Air Asia 8501 Lost
Standard analysis
Another loss of a plane in Indonesia,. apparently due to terrible
weather including severe thunderstorms.
AirAsia Flight 8501 disappeared from radar screens Sunday with
162 people aboard. Here is what we know:
• The Airbus A320 flew out of Surabaya, Indonesia, at around 5:35 a.m.
local time on Sunday (5:35 p.m. ET Saturday), bound for Singapore.
• Less than 40 minutes later, the pilot radioed air-traffic control
asking to increase the plane's altitude due to the weather. Heavy storms
were reported in the area.
• Minutes later and about an hour before the plane was scheduled to land
in Singapore, the plane lost contact with controllers and disappeared
from radar.
• AccuWeather meteorologist Tyler Roys tells USA TODAY that the area
along the flight path was blasted by a string of severe thunderstorms
when the jet disappeared.
The wreckage of the plane has been located two days later, but there is no hope that anyone survived.
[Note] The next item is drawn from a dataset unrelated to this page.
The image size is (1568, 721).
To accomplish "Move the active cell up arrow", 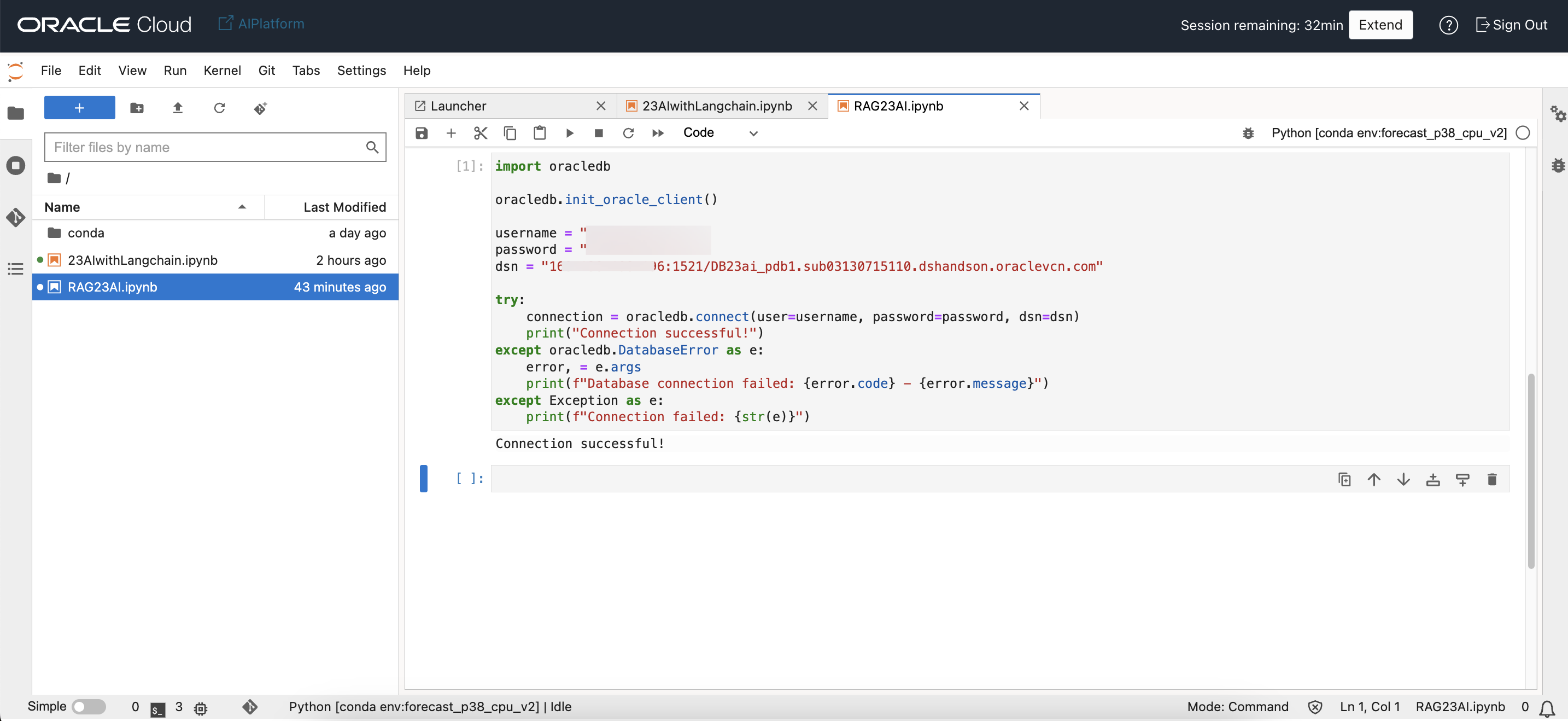I will coord(1373,479).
Specific hypothesis and results
The GCP hypothesis was set for 6 hours beginning at 00:00 on the 28th, corresponding to 7 am + 6 hours local time, when the announcement was made that the plane lost contact with controllers. The result is Chisquare 21758.768 on 21600 df, for p = 0.222 and Z = 0.765.
Interpretation
The following graph is a visual display of the statistical result. It shows the second-by-second accumulation of small deviations of the data from what's expected. Our prediction is that deviations will tend to be positive, and if this is so, the jagged line will tend to go upward. If the endpoint is positive, this is evidence for the general hypothesis and adds to the bottome line. If the endpoint is outside the smooth curve showing 0.05 probability, the deviation is nominally significant. If the trend of the cumulative deviation is downward, this is evidence against the hypothesis, and is subtracted from the bottom line. For more detail on how to interpret the results, see The science and related pages, as well as the standard caveat below.
Standard caveat
It is important to keep in mind that we have only a tiny statistical effect, so that it is always hard to distinguish signal from noise. This means that every “success” might be largely driven by chance, and every “null” might include a real signal overwhelmed by noise. In the long run, a real effect can be identified only by patiently accumulating replications of similar analyses.